Photo: TD Ameritrade
More than a third of investors said they’ve shied away from risky investments over the last six months, according to a new survey released by TD Ameritrade. That’s 12 per cent more than the same survey issued three months ago, and most of the blame lies in a sluggish economy––both in the U.S. and overseas, says a firm representative.
“The slow recovery of the U.S. economy, Europe and its ramifications on global and domestic economies, and the political situation in the U.S. are all weighing heavily on the minds of retail investors,” said Tom Bradley, president of retail distribution, TD Ameritrade, Inc.
Whatever optimism consumers are beginning to regain hasn’t settled with investors, according to the survey. 40-seven per cent said they were optimistic about the U.S. stock market this time around, nearly 20 per cent fewer than those who were optimistic in April.
The findings are echoed by the Investment Company Institute, which, according to NPR News, puts the rate of households with money in stock or mutual funds at 46 per cent, down from 59 per cent in 2001––a $70 billion dollar drop.
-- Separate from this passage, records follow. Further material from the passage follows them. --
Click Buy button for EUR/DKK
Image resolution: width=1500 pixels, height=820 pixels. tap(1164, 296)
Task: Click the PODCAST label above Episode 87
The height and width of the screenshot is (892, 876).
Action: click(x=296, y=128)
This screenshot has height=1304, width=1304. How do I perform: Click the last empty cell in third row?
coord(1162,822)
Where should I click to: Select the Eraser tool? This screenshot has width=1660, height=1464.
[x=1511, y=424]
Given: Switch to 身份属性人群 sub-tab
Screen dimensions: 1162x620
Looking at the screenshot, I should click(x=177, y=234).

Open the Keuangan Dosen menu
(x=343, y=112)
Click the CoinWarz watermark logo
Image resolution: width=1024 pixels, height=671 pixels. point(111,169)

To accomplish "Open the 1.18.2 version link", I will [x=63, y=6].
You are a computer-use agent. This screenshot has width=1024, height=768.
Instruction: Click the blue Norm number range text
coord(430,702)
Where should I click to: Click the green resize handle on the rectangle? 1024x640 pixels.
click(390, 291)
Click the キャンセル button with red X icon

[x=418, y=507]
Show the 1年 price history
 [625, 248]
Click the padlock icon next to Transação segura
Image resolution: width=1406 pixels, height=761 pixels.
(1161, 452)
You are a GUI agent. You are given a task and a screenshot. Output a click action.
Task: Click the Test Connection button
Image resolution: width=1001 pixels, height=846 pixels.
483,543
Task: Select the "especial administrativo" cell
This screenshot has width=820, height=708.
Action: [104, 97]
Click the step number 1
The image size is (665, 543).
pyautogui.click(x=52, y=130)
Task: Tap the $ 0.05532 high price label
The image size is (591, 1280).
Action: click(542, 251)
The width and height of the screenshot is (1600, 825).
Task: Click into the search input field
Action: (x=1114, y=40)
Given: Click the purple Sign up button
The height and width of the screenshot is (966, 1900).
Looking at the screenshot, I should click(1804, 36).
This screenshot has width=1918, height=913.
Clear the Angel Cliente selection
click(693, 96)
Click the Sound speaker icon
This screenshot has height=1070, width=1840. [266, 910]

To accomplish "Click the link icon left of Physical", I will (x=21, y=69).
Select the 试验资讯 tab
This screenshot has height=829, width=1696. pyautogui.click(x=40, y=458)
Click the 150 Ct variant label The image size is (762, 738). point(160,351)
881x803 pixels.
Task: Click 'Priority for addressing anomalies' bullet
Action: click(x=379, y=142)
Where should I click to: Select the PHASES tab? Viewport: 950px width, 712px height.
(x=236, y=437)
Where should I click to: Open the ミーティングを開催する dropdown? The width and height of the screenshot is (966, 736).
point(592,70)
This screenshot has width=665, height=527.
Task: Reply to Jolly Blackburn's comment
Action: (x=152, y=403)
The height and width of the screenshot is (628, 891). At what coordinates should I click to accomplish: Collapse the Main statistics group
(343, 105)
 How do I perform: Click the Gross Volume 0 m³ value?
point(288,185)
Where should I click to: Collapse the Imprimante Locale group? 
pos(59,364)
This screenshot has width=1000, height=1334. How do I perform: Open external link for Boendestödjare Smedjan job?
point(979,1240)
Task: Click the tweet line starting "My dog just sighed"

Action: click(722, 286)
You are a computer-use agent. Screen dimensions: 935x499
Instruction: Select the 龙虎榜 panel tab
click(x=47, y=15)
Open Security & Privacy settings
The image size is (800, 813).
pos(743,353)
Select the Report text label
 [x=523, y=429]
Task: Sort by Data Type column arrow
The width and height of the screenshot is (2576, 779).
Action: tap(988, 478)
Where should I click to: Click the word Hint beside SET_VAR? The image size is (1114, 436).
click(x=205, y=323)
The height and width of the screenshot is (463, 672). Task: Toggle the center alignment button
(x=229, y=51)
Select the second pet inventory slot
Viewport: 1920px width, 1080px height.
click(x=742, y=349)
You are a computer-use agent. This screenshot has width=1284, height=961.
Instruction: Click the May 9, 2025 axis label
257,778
Caution might be the trick of the trade as investors renew faith in their portfolios, but it’s important to know the right time get aggressive, notes U.S. News & World Report’s David Francis.
“As people become more comfortable with investing and as their wealth grows, many shift from a passive strategy to active investing,” he says, though it’s ideal to find a balance. Ask your portfolio manager to help come up with an asset-allocation system that leaves room for both––and keep it diversified.